- Born: 14 May 1858 Ecclefechan, Dumfriesshire, Scotland
- Died: 5 August 1939 (aged 81) Wellington, New Zealand
- Education: University of Edinburgh, MD, 1885
- Occupation: Surgeon
- Years active: 1885–1922

= John Ewart (doctor) =

New Zealand doctor and hospital superintendent

John Ewart (14 May 1858 - 5 August 1939) was a New Zealand doctor and medical superintendent of Wellington Hospital from 1889 to 1909.

Ewart was born in Ecclefechan, Dumfriesshire, Scotland on 14 May 1858. He attended the Annan Academy and then studied medicine at the University of Edinburgh gaining an MB and CM in 1880 and MD in 1885. He studied surgery under Joseph Lister the British surgeon who developed antiseptic surgery. Ewart worked in hospitals in England and Wales before emigrating in search of a better climate to New Zealand in 1887 on the ship Waimate.

From 1887 to 1889 he was surgeon at Timaru Hospital and was then appointed medical superintendent of Wellington Hospital. He held this post for 20 years though he remained honorary surgeon to the hospital from 1909 when he took up a private practice. He oversaw the expansion of the hospital and was known as an able administrator who also improved the standards of aseptic treatment and expanded training for nurses. The tuberculosis hospital, which opened in 1930 (later Ewart Hospital) was named after him.

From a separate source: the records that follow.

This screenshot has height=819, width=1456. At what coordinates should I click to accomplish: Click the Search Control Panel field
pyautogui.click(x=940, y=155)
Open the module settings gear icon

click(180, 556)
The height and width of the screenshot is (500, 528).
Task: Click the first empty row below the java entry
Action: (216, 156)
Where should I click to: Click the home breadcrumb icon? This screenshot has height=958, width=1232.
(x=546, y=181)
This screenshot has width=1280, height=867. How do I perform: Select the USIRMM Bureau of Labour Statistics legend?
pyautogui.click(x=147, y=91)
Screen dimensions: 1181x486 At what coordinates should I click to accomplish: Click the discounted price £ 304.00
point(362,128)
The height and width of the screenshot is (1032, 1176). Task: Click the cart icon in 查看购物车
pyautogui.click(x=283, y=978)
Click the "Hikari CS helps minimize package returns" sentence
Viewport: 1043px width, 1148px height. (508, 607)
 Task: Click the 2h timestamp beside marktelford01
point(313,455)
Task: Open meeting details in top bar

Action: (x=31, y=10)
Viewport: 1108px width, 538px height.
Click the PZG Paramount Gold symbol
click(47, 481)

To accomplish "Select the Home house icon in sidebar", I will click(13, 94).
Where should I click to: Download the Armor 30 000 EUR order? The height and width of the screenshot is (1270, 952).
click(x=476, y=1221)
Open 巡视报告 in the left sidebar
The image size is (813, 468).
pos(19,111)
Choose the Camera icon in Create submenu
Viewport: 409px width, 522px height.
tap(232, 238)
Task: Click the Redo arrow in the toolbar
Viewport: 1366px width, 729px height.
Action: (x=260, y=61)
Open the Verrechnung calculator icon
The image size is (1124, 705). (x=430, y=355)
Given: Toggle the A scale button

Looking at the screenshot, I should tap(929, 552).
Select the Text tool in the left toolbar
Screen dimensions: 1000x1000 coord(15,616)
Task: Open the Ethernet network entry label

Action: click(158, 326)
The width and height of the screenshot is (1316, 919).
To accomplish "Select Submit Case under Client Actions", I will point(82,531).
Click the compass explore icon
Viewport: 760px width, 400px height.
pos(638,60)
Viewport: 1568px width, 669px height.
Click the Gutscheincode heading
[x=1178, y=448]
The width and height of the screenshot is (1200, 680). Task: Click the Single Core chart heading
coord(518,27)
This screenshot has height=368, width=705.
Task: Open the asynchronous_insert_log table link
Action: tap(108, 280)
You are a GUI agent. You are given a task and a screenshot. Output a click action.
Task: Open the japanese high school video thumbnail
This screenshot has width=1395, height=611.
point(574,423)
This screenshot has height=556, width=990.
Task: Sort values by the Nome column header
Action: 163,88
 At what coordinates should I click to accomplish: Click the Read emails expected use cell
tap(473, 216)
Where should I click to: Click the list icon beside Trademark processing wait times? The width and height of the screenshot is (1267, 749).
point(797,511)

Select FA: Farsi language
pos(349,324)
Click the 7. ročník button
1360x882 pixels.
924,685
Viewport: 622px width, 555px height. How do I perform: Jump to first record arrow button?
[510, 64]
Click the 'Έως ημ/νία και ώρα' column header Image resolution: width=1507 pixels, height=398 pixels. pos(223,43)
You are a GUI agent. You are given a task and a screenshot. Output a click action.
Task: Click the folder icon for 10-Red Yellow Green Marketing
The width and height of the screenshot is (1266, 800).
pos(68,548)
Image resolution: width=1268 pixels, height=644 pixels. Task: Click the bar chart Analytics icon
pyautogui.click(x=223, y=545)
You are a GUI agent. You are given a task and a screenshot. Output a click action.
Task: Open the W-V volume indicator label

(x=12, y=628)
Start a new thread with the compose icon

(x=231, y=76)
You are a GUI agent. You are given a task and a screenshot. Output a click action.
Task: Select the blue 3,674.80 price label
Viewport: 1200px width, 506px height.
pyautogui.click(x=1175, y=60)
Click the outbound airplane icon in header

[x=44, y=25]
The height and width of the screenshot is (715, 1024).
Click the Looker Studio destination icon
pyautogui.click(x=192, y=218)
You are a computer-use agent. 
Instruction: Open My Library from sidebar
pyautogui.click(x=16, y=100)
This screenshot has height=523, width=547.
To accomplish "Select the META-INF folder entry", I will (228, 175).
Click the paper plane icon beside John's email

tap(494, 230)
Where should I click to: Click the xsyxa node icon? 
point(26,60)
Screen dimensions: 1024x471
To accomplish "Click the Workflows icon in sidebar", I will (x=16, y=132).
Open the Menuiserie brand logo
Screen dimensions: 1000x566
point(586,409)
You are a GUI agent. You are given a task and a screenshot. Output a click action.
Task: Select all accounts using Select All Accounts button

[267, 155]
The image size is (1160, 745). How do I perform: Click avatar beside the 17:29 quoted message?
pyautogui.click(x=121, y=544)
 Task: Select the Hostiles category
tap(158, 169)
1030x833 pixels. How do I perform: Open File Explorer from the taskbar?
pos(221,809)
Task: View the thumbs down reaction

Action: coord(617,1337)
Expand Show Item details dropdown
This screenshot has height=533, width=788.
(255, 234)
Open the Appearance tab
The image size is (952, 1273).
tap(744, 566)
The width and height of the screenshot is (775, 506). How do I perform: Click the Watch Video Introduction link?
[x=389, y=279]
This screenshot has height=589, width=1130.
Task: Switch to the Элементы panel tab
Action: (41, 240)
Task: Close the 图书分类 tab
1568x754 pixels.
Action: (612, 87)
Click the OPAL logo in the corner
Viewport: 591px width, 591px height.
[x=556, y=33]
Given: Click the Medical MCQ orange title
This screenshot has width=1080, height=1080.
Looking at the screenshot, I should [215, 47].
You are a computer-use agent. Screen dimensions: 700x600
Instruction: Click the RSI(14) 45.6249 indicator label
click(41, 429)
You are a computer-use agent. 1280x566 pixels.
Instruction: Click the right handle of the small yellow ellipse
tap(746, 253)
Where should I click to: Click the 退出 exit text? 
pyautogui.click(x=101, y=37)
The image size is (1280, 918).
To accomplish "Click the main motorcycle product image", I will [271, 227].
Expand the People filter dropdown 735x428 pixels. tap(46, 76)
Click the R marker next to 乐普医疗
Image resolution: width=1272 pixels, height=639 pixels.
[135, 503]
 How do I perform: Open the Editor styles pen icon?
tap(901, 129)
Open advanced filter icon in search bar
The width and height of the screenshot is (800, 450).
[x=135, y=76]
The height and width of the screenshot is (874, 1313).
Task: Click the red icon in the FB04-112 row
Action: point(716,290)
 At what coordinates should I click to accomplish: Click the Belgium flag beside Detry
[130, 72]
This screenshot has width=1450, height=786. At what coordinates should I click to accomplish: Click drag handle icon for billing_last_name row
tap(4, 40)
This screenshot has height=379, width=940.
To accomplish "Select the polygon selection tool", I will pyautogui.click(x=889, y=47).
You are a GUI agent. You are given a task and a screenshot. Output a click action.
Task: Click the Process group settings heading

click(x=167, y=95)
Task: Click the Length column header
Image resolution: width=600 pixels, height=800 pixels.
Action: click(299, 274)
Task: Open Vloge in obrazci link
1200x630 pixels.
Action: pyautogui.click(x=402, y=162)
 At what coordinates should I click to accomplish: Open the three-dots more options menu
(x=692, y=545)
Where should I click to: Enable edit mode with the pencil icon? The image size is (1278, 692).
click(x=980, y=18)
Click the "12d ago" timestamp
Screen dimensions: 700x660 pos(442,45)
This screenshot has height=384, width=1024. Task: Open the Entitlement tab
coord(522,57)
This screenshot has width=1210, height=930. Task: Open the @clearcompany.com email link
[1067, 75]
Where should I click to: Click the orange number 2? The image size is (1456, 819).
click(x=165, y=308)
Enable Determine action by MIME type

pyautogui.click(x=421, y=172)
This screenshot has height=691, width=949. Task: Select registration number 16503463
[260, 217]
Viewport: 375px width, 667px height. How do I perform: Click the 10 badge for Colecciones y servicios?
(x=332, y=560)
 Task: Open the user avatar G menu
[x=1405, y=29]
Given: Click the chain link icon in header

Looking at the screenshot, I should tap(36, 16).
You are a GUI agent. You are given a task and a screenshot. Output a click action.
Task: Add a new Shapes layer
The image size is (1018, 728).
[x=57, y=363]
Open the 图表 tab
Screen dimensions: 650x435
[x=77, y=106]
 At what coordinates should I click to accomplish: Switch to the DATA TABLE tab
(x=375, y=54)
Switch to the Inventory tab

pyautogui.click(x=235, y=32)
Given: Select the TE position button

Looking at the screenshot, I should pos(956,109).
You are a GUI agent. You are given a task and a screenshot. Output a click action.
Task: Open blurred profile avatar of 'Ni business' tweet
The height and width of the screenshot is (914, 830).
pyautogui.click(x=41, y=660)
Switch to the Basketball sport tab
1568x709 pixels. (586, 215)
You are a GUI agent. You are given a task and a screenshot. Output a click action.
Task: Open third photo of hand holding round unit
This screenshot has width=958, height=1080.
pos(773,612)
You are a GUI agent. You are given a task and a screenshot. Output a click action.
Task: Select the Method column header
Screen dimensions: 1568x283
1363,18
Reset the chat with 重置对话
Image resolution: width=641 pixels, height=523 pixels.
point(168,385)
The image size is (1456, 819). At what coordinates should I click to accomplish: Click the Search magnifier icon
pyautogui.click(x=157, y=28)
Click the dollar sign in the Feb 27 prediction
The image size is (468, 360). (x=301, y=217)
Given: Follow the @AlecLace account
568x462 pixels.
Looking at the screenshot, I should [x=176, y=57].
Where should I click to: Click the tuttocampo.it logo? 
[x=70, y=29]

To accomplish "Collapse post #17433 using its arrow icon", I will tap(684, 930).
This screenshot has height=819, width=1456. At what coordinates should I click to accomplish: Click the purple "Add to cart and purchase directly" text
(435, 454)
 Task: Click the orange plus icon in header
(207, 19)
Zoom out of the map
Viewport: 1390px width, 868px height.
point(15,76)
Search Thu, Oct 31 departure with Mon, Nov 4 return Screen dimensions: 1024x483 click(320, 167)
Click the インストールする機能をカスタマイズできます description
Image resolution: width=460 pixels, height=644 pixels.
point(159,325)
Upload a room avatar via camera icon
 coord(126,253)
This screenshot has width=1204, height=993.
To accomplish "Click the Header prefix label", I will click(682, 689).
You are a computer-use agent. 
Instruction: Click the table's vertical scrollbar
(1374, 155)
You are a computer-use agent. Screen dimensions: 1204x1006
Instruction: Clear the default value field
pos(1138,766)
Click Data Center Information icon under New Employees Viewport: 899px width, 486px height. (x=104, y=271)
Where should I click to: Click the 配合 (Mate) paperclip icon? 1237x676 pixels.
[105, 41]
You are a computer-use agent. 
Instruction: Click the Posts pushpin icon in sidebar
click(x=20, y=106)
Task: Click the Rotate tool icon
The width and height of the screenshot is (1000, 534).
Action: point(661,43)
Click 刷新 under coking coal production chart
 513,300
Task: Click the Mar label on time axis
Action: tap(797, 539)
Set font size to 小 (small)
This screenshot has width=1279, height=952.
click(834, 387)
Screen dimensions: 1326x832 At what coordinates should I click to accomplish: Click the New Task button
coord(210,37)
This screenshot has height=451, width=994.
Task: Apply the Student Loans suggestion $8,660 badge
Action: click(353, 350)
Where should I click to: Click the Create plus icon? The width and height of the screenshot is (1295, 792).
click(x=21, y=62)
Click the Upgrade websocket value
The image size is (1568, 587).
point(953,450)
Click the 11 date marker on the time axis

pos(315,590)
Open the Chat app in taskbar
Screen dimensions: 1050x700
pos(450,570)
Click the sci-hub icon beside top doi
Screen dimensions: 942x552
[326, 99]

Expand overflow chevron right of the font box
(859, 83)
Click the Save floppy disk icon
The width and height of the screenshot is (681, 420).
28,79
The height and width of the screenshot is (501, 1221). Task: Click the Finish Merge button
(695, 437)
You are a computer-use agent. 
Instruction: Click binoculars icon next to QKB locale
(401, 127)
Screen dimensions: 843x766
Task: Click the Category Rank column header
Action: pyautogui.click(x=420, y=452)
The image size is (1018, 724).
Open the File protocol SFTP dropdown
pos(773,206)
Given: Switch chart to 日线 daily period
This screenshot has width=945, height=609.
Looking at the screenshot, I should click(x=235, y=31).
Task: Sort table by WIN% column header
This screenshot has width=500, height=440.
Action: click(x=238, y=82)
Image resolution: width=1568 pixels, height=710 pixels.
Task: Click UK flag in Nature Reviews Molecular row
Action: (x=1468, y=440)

Ewart retired in 1922, and died in Wellington on 5 August 1939.

== Family ==
Ewart's family emigrated from Scotland before him in 1885. Two of his brothers were doctors: David Ewart of Chichester, England and William Ewart of Wellington. He had four sisters one of whom, Jessie Ewart, was matron of Invercargill Hospital.

In 1889 Ewart married Grace Brandon and they had two daughters and one son, Ian Ewart, who was also a doctor.